Another ploy the Administration might use to avoid engaging on climate science is to argue that the endangerment finding should be withdrawn because it unlawfully ignored the costs of addressing climate change. Zeldin and other Trump officials have already claimed that the finding is flawed on this ground. However, regardless of whether cost is even relevant to whether climate pollutants “endanger” public health or welfare under the Clean Air Act, the idea that we should do nothing about climate change because of the unacceptable economic impacts of taking action is indefensible and should be directly refuted. 

Rather than turning a blind eye to cost, prior administrations have quantified the costs and benefits of individual climate regulations in detailed economic analyses for each rulemaking. As these analyses document, Zeldin’s claim that EPA climate regulations have “cost” the U.S. economy over $1 trillion disregards the substantial costs of inaction on climate change, which economic studies show are staggering and dwarf the price tag for mitigation and adaptation. 

The public is already sensitized to the large magnitude of these costs from near-daily reports of the enormous damage caused by extreme heat, hurricanes, floods, wildfires, and sea-level rise and will likely be skeptical of the assertion that the costs of climate change are too small to matter. Thus, should the Administration insist that addressing climate change is prohibitively expensive and the endangerment finding was therefore unjustified, supporters of climate action must counter by emphasizing the immense economic damage that unchecked global warming is already causing and the likelihood of more severe harm in the future. 

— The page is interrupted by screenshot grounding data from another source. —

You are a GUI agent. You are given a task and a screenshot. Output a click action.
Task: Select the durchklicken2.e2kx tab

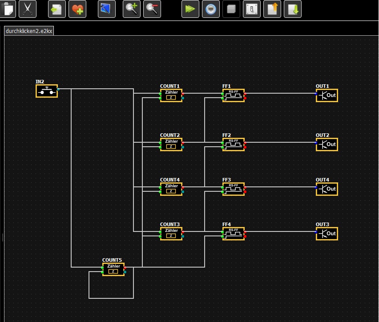(29, 31)
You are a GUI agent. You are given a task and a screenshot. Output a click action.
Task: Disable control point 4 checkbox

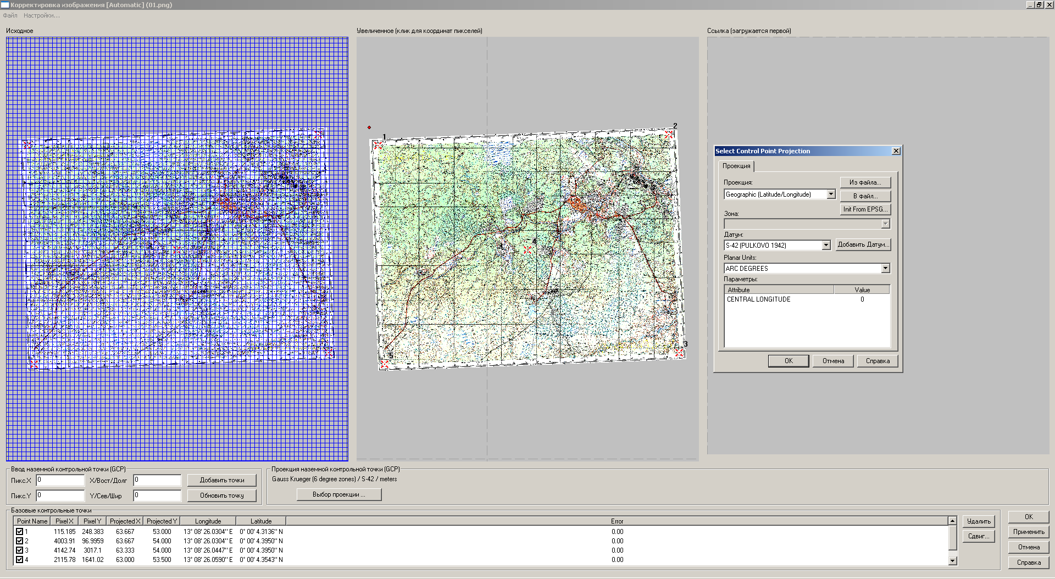20,560
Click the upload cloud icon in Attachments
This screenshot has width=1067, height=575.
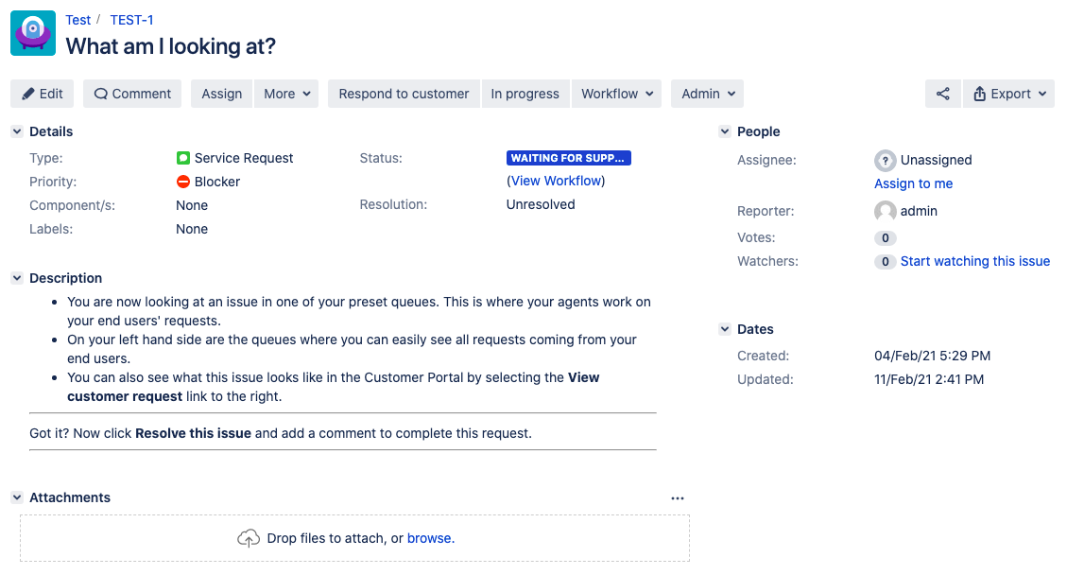pyautogui.click(x=248, y=538)
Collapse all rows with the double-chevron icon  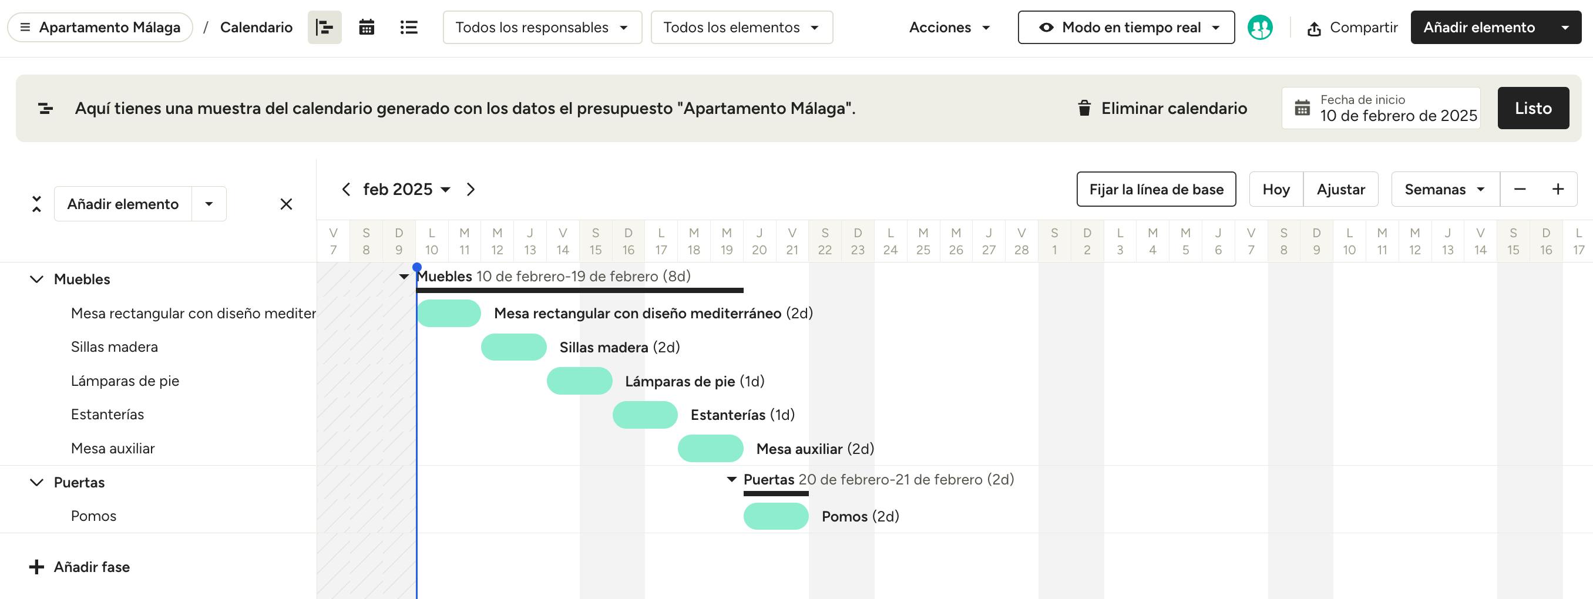36,204
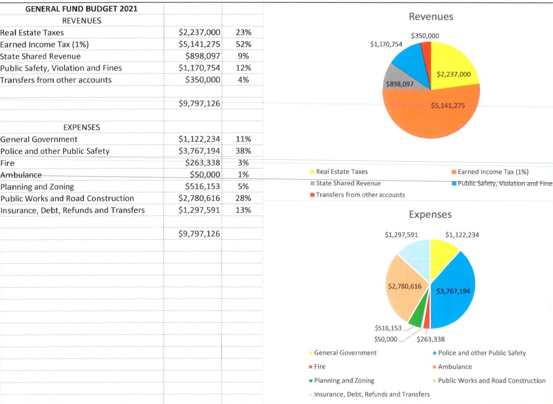Click the Expenses chart title
This screenshot has height=404, width=553.
tap(430, 214)
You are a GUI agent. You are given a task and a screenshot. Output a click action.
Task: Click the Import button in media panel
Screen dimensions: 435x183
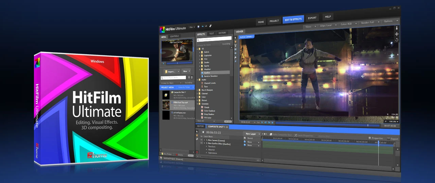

The Administration campaign to purge climate concerns from government programs and muzzle climate scientists is intended to stifle public debate on the threat of climate change and the need to combat it. The most effective response to this dangerous strategy is to force climate science back to center stage and subject the Administration’s climate denialism to intense scrutiny in a high-profile public forum. The impending attack on the endangerment finding provides a unique opportunity to create this forum. If the Trump team responds by refusing to engage on climate science, presenting a weak and unconvincing rebuttal of the mainstream scientific consensus, denying the long-term impacts of global warming and their costs to society, or using arcane legalisms to confuse the public, the Administration’s opponents must call out the bankruptcy of its position and hammer home the scientific case for strong climate action. 

Defeating the Trump War on Climate Science 

The Trump Administration’s war on climate science is unprecedented in our history. Never has a democratically elected government used its vast powers to attack and seek to discredit a recognized body of scientific thought that has achieved broad acceptance by scientists and policymakers around the globe. Yet in its first 100 days in office, the Trump Administration has methodically defunded climate programs across the executive branch, shut down hundreds of millions of dollars in climate research, and sought to ban any mention of climate change by government agencies and recipients of federal funding. This pervasive censoring of climate science threatens to plunge the United States–the world’s leader in open scientific research and discovery–into a new dark age of propaganda and fear mongering. The best antidote is to shine the light of day on climate science and what it tells us about the future of our planet.